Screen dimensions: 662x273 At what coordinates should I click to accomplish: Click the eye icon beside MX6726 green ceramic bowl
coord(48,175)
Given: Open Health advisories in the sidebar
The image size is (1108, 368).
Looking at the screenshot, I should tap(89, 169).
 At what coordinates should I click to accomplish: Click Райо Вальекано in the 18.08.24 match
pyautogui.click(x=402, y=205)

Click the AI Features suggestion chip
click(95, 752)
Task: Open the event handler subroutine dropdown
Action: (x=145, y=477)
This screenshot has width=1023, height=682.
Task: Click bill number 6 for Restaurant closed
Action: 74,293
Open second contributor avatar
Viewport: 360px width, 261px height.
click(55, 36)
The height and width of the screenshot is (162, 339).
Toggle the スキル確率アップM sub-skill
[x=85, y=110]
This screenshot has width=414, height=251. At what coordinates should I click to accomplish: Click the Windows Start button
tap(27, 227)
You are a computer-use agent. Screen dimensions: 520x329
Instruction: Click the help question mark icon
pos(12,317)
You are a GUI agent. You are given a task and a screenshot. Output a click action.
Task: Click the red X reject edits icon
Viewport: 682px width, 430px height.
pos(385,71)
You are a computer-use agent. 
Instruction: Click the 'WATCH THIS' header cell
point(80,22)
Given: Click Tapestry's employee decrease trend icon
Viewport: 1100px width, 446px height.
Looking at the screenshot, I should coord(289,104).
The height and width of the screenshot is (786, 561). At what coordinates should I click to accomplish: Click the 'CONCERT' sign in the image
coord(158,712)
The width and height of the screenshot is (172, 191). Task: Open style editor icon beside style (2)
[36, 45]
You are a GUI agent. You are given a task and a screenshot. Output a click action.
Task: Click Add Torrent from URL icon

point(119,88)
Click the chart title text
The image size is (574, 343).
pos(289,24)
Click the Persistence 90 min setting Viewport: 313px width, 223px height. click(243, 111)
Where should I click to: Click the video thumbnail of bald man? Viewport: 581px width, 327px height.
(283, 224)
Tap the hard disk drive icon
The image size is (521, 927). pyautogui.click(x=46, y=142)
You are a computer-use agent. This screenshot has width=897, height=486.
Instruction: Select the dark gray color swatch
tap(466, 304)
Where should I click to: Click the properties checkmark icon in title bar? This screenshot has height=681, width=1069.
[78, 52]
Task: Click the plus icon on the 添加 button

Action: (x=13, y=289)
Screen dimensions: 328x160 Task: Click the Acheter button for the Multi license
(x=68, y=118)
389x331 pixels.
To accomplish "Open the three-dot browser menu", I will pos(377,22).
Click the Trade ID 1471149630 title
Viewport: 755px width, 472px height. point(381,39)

:::::

■ EXERCISE DIRECTIONS
Once the line with "Toggle the スキル確率アップM sub-skill" is found in the records above, print exactly that line and every line after it through the line with "Given: Click Tapestry's".

■ ANSWER TO THIS EXERCISE
Toggle the スキル確率アップM sub-skill
[x=85, y=110]
This screenshot has width=414, height=251. At what coordinates should I click to accomplish: Click the Windows Start button
tap(27, 227)
You are a computer-use agent. Screen dimensions: 520x329
Instruction: Click the help question mark icon
pos(12,317)
You are a GUI agent. You are given a task and a screenshot. Output a click action.
Task: Click the red X reject edits icon
Viewport: 682px width, 430px height.
pos(385,71)
You are a computer-use agent. 
Instruction: Click the 'WATCH THIS' header cell
point(80,22)
Given: Click Tapestry's employee decrease trend icon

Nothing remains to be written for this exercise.